Punkt lebt, gestern wieder ein eindeutiger beweis. Auch wenn die Protagonisten teils wie Zombies, teils wie gestandene Familienväter aussehen.
Ach so, der Laden, indem das Konzert stattfand, wird zu einem großen Teil von ehrenamtlichen geschmissen. Trotzdem oder gerade deswegen spielen da immer wieder überregional bekannte Bands. Passt irgendwie.
Was ist Punk?
Für mich sind Radiohead, die Boredoms, Aphex Twin oder Fantomas mehr Punk als Blink 182, logisch. Boxhamsters oder EA 80 sowieso. Wenn Mia erzählen, sie machten Elektropunk und dann zum Grand Prix antreten ist das natürlich lächerlich. Aber es gibt eben keinen Titelschutz für das Punk-Etikett. jeder Dummschwätzer kann es für sich in Anspruch nehmen.
Was man unter Punk versteht ist natürlich ziemlich individuell. Keine von den Bands, in denen ich spielte und spiele, war musikalisch wirklich Punk. Aber jede hatte etwas kompromissloses, wütendes, verzweifeltes. Immer haben wir versucht, möglichst viel selbst zu machen an Organisation und Produktion. Ging auch gar nicht anders, weil uns eh nie jemand gesignt hätte.

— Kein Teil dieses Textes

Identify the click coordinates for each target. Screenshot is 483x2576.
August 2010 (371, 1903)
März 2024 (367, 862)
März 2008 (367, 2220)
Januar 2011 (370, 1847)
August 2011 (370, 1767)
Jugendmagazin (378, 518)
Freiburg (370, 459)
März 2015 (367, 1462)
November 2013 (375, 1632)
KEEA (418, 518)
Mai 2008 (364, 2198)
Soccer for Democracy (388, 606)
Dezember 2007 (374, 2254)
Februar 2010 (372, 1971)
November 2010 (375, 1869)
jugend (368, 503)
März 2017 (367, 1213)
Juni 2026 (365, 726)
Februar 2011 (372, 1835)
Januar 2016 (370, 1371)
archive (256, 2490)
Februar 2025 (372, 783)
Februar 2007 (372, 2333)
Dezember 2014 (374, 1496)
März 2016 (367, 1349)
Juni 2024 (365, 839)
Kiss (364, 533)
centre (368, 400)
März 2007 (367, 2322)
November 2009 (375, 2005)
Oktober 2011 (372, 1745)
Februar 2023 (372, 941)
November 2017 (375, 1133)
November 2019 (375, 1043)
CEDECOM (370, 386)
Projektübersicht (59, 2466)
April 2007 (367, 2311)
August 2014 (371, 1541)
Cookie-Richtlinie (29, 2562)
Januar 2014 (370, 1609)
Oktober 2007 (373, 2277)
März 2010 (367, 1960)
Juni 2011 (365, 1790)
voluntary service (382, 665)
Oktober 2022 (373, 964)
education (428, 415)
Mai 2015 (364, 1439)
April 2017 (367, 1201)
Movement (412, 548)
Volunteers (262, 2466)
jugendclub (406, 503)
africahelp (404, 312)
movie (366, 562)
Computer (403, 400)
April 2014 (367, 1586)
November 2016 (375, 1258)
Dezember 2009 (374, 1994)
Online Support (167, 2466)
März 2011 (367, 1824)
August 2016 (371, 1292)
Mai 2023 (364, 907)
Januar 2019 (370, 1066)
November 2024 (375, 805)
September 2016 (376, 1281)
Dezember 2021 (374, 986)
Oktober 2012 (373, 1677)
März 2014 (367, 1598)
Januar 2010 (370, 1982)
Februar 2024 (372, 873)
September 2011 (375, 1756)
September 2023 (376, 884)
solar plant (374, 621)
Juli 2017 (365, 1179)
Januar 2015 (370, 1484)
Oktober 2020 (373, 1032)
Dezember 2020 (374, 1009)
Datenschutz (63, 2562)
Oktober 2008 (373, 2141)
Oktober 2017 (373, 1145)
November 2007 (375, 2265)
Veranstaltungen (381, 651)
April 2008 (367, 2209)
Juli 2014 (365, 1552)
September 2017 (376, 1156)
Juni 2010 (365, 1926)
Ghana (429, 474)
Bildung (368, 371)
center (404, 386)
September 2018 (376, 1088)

Aber ob ich damals auf geliehenen Bässen oder meinem schrottigen Ostblock-Bass gespielt habe, kaum Geld für neue Saiten hatte, da ich Nachtarbeit an der Tanke unterbezahlt war oder heute halbwegs vernünftiges ziemlich umfangreiches Equipment und einen regulären job habe, das Prinzip ist immer noch ähnlich.
Beim letzten Konzert meines aktuellen Projektes habe ich Synthie und Gitarren gespielt, obwohl ich beides noch weniger kann als Basspielen. Aber es hat funktioniert für die paar Leutem, die den Weg in die kleine Untergrundkneipe gefunden haben. Für meinen Bandkumpel und mich hat es auch funktioniert. Also alles im grünen Bereich und irgendwie immernoch ein wenig Punk und underground. Geht auch gar nicht anders.
Irgendwann dieses Jahr werden wir noch einen Teil unseres mit schnöder Lohnarbeit hart verdienten Geldes in selbstproduziertes Vinyl im Eigenverlag stecken. Anachronistisch und kommerziell gesehen unsinnig, da ein absehbares Verlustgeschäft. Also irgendwie Punk?